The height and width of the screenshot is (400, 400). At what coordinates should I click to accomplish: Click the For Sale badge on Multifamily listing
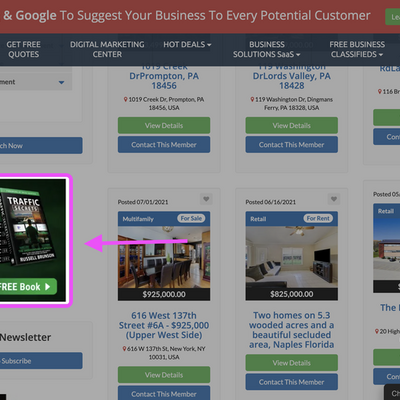(x=191, y=218)
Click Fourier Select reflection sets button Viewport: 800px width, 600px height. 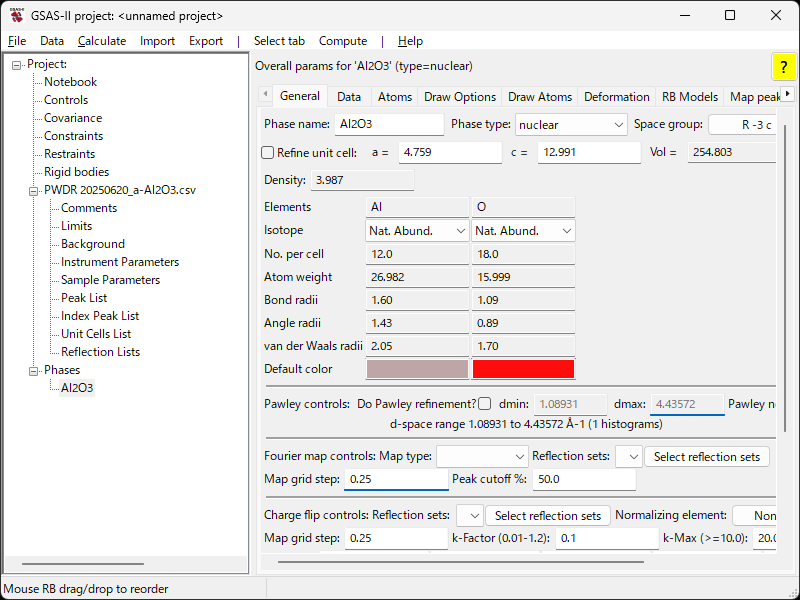click(x=707, y=457)
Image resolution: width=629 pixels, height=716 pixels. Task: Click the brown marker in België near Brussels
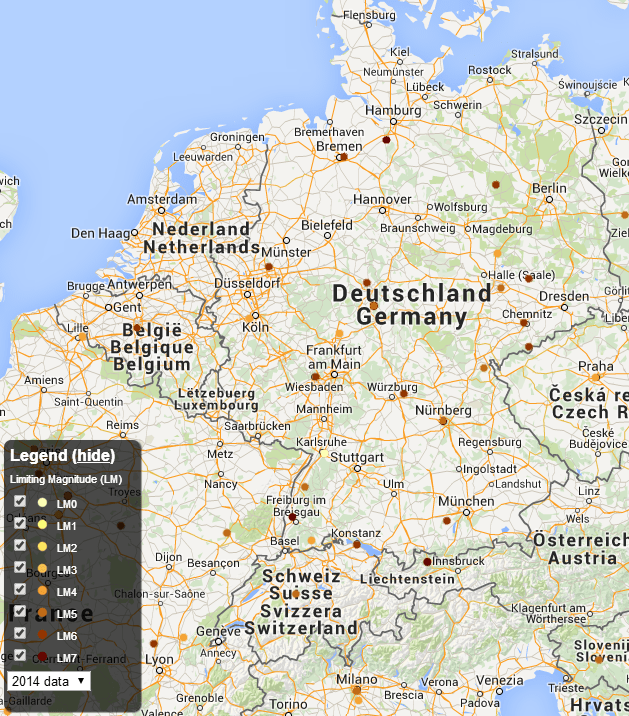pos(137,327)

· · ·

Transcribe exactly the lines from the one containing "Image resolution: width=629" through the last line of the records above, and nothing else. Leave out the pictures.

▸ **RESPONSE FOR THIS EXERCISE**:
Image resolution: width=629 pixels, height=716 pixels. Task: Click the brown marker in België near Brussels
pos(137,327)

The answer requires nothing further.